От такой нищенской жизни и Сэйити, и я не были похожи на рослых и статных родителей, мы выглядели жалкими заморышами, и только Вы, живя у бабушки с дедушкой, были так же прекрасно сложены, как и отец. Уже по одному этому можно себе представить образ жизни, который мы тогда вели. Когда мы с братьями, не в силах заснуть от голода, прижавшись друг к другу, слушали мамины рассказы о лишениях, выпавших на долю Основательницы учения, или интересные истории из "Записей о деяниях древности", это было нашей духовной пищей, но — увы! — не могло быть пищей телесной.

Как раз в это время в веру обратилось богатое семейство Ёнэкава, чьи сверкающие белой штукатуркой склады рядами выстроились напротив станции. В городке их уважали, но из-за того, что у них в роду была чахотка, все их сторонились.
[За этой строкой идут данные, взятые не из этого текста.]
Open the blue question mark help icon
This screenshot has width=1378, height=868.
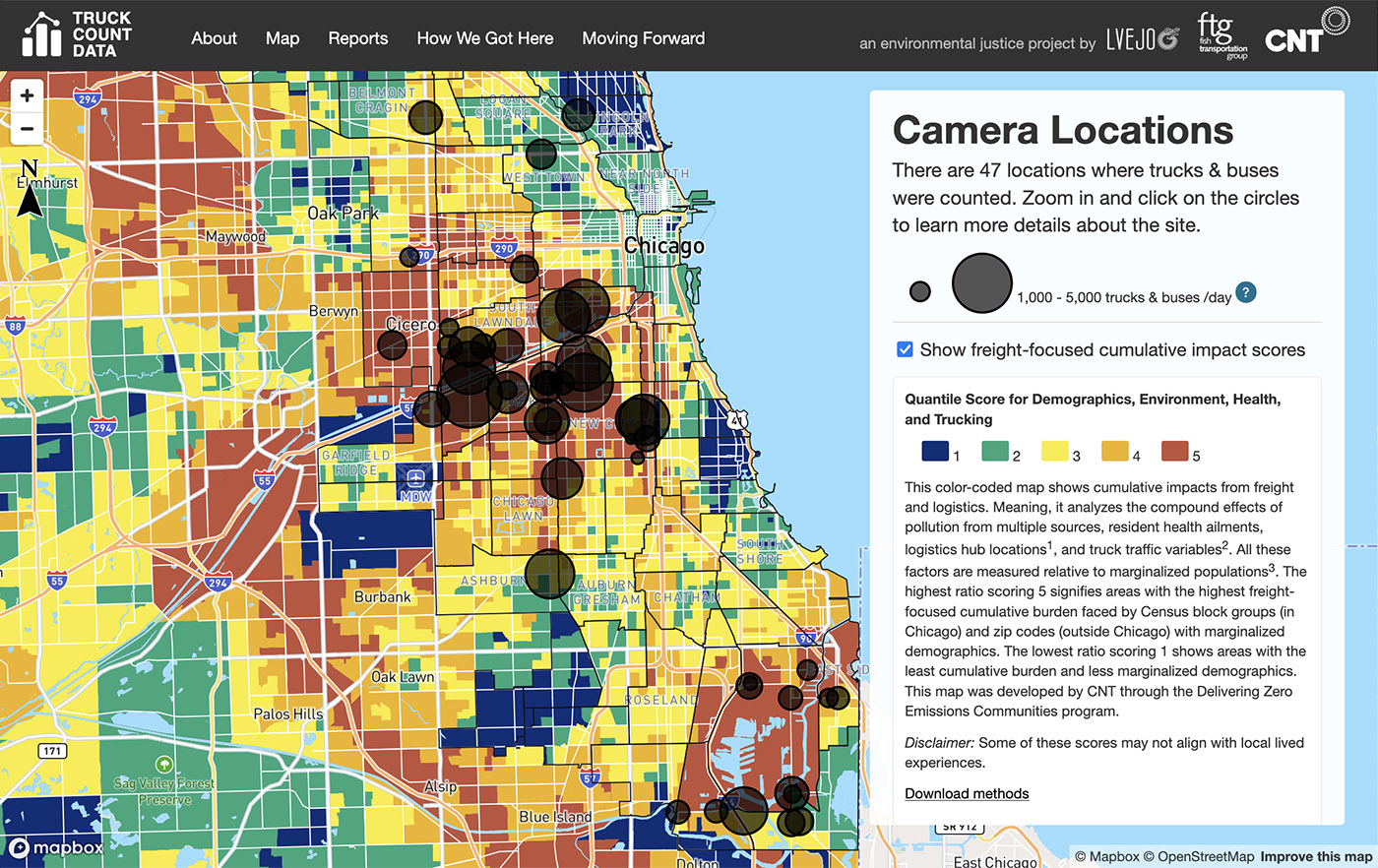pyautogui.click(x=1245, y=292)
Мужчины в их роду все перемёрли, и их осталось только трое: семидесятилетняя бабушка, сорокалетняя мать и её единственная дочь. Когда от этой пятнадцатилетней дочери с больной грудью отказались врачи, мама стала после работы ездить к ним, чтобы помогать ухаживать за больной. Это и стало причиной их обращения к вере.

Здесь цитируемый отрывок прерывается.